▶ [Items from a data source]
::::::::

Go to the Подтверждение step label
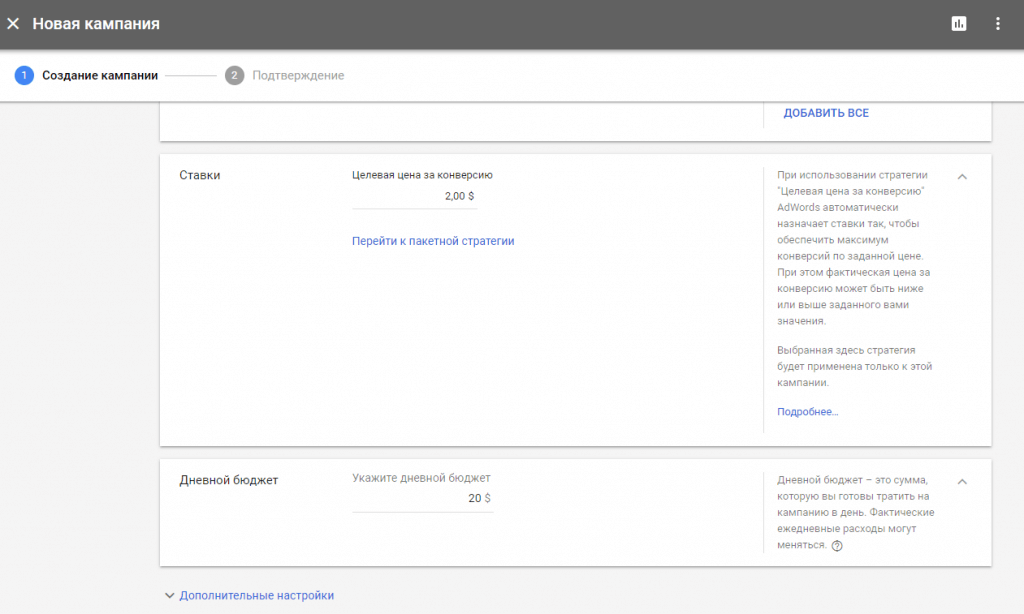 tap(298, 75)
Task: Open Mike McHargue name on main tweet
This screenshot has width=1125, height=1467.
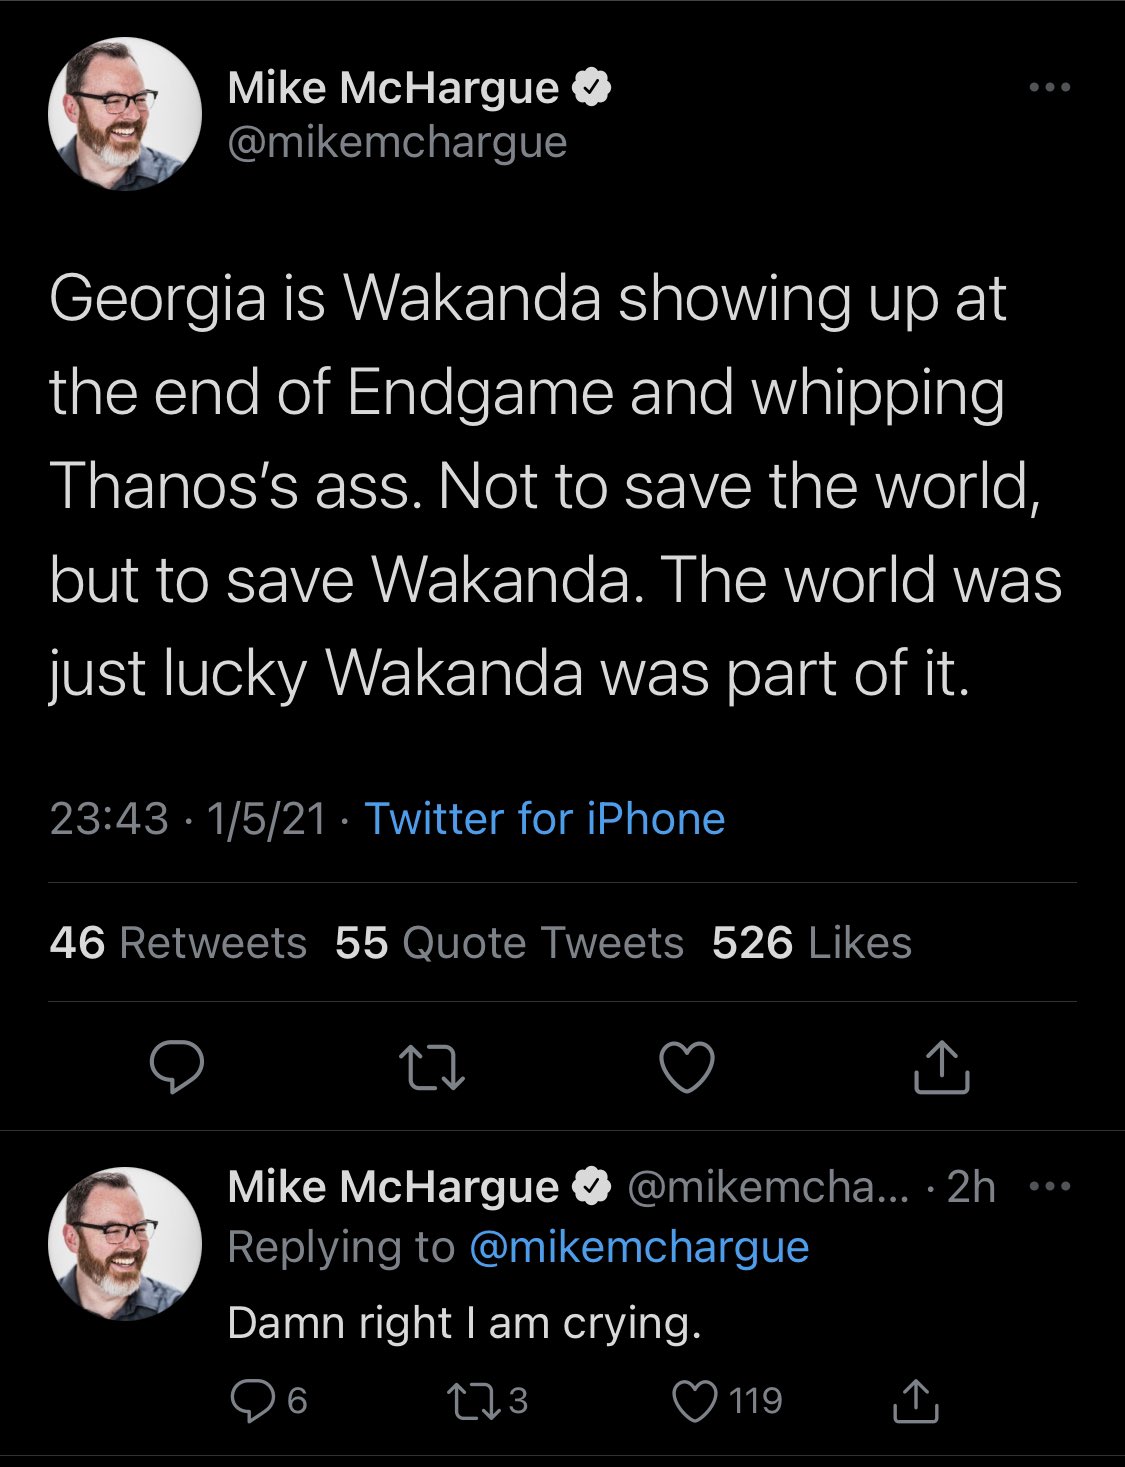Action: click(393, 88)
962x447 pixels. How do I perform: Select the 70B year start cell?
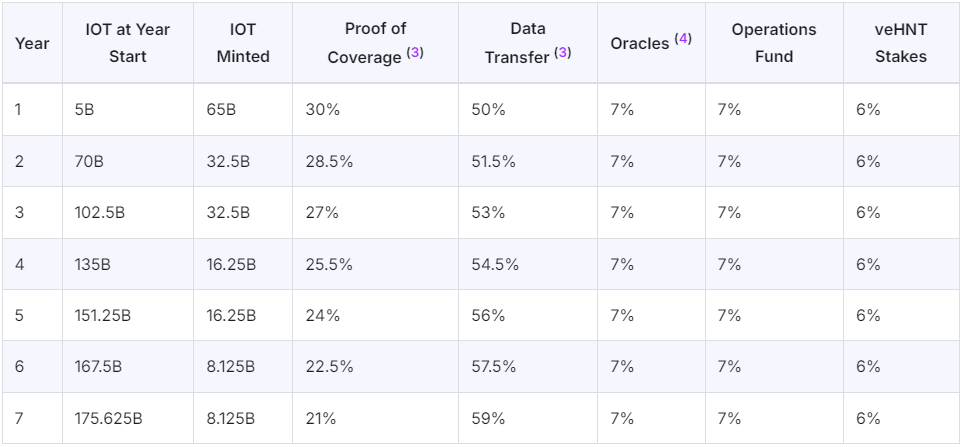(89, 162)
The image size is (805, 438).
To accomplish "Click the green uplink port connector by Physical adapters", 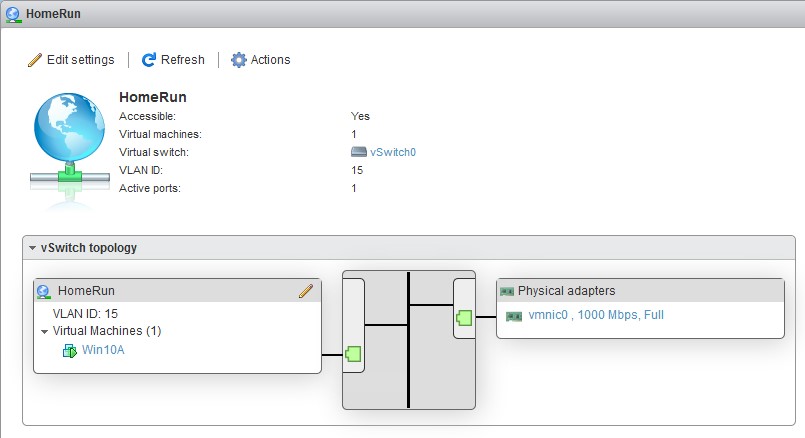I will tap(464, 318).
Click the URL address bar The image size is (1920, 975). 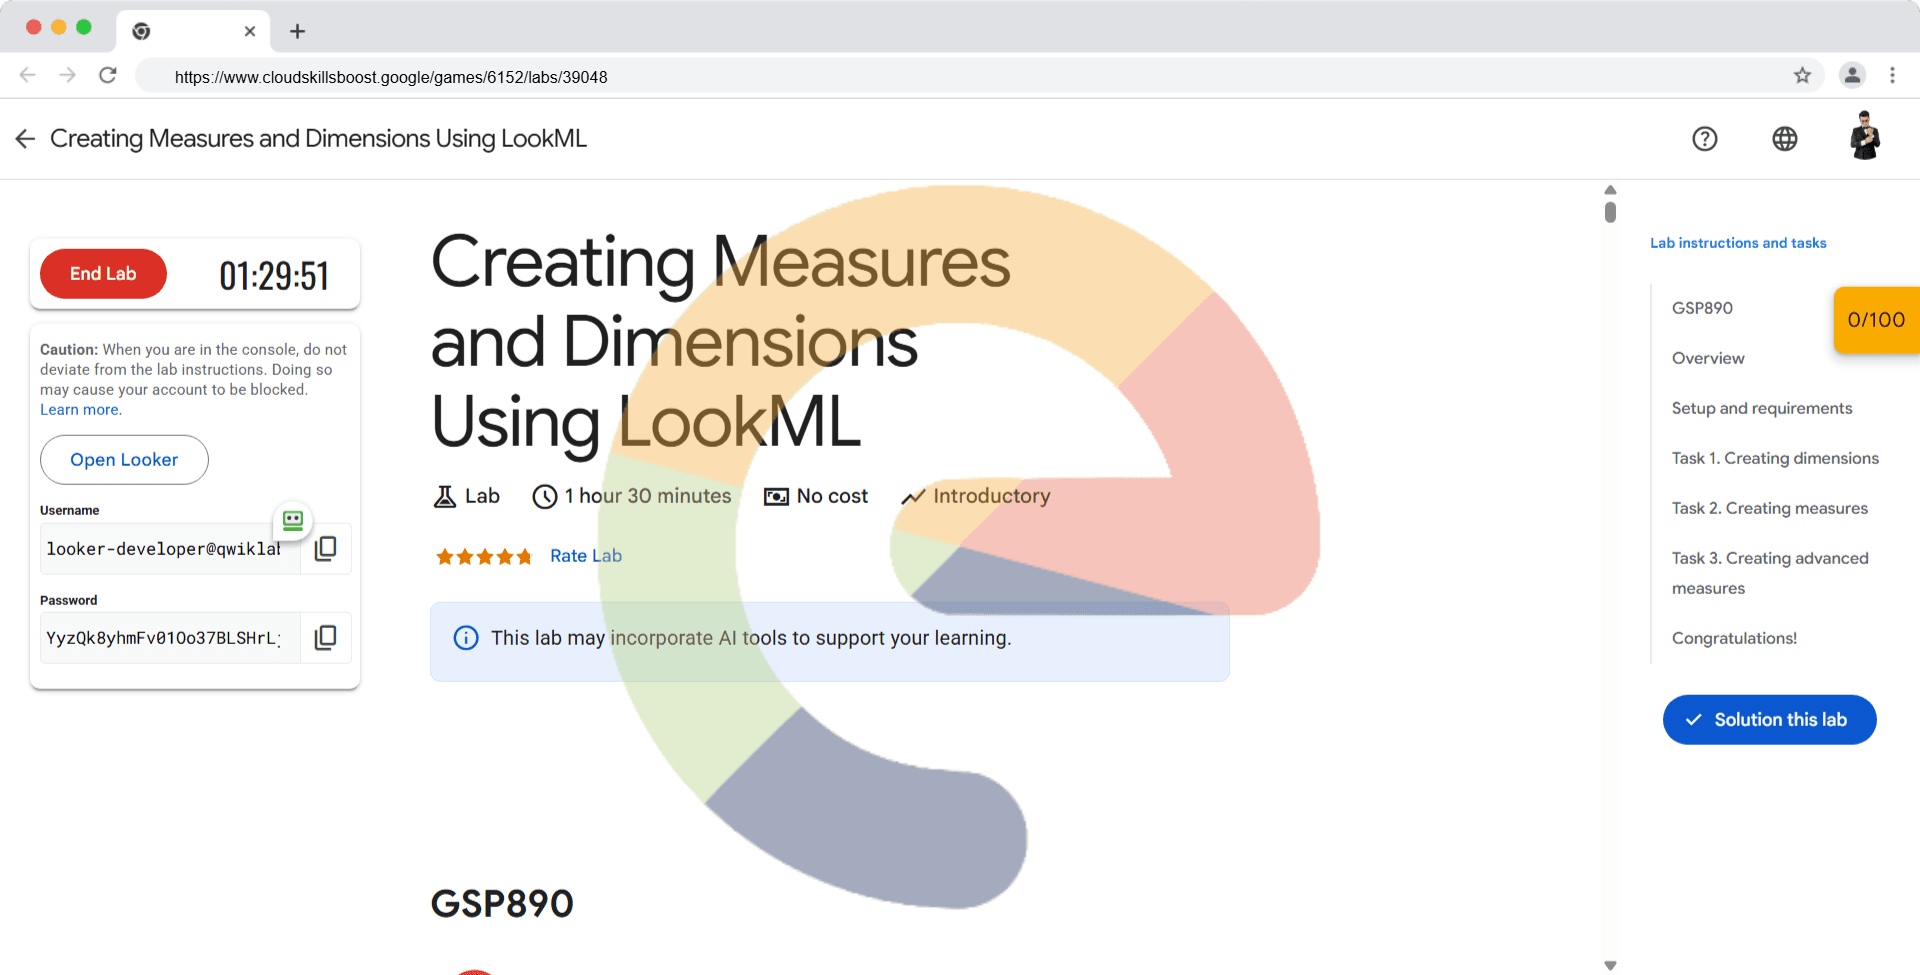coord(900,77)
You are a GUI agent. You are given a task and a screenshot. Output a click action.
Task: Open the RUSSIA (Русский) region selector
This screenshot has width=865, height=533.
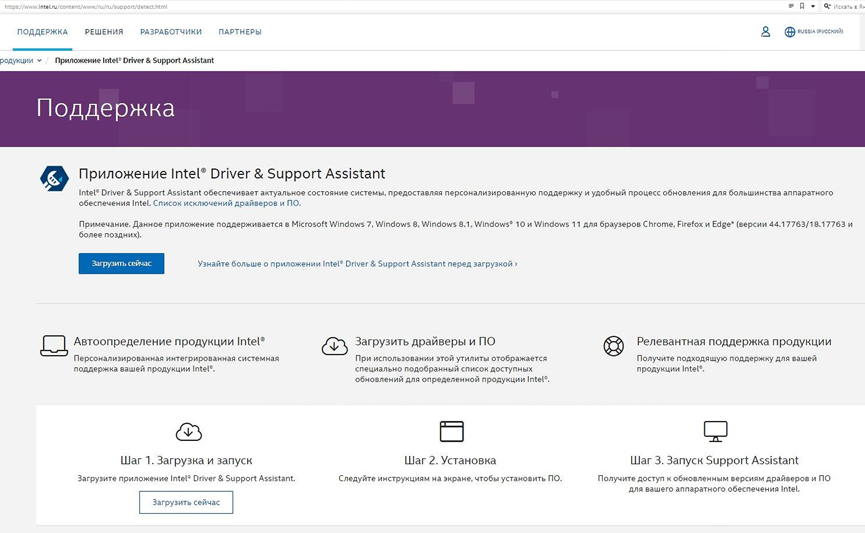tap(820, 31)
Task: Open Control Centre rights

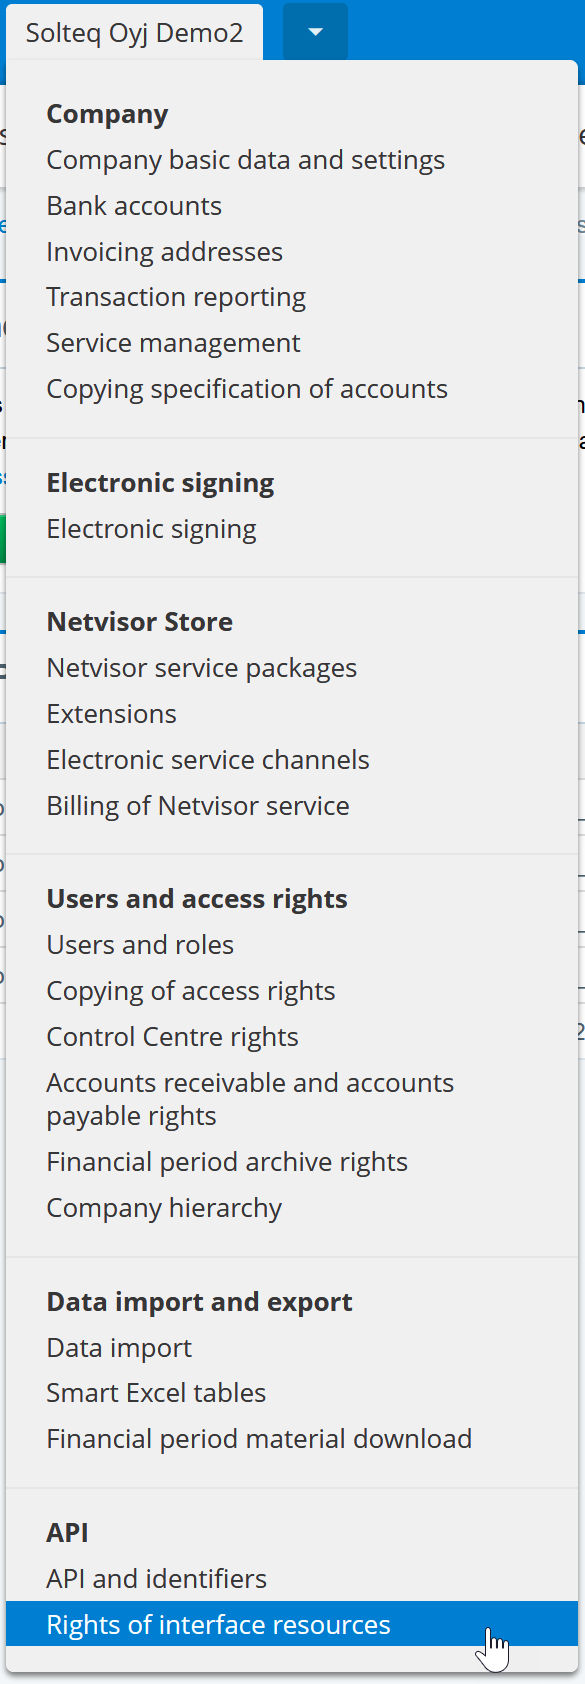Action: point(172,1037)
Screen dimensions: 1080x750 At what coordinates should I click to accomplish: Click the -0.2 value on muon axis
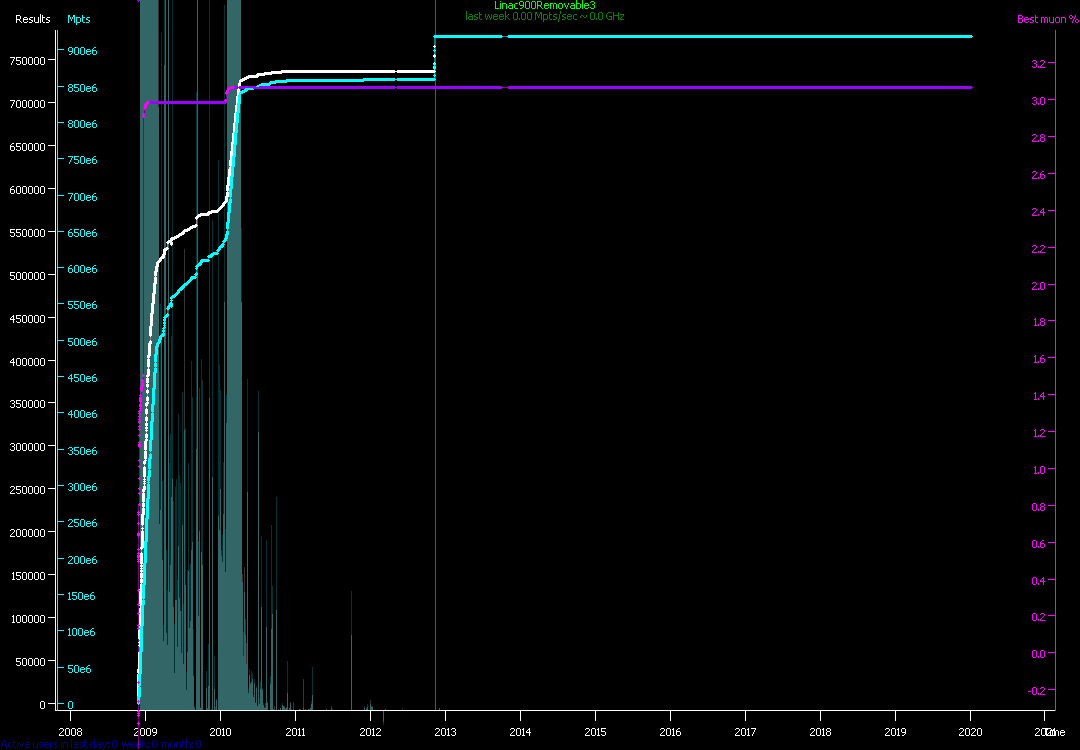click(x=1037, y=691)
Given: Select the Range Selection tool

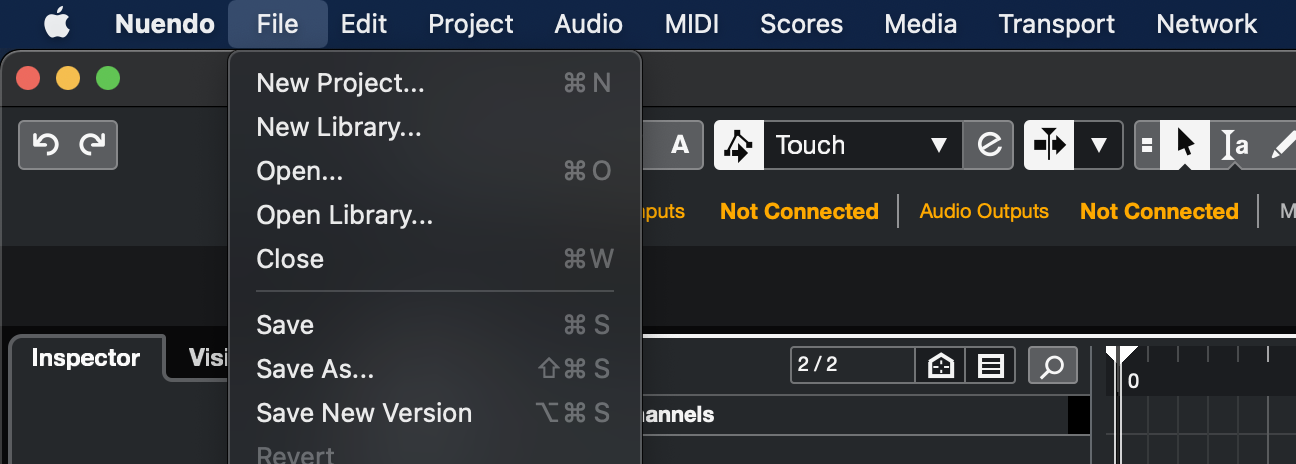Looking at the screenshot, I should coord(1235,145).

::::::::

▶ [WRITTEN EXERCISE] Reproduce the items verbatim, starting with the line that contains "Screen dimensions: 1080x750" and continuing through the end of the items. Leave the pictures out of your answer.

▶ [ANSWER]
Screen dimensions: 1080x750 At what coordinates should I click to accomplish: Click the -0.2 value on muon axis
click(x=1037, y=691)
Given: Select the Range Selection tool

Looking at the screenshot, I should coord(1235,145).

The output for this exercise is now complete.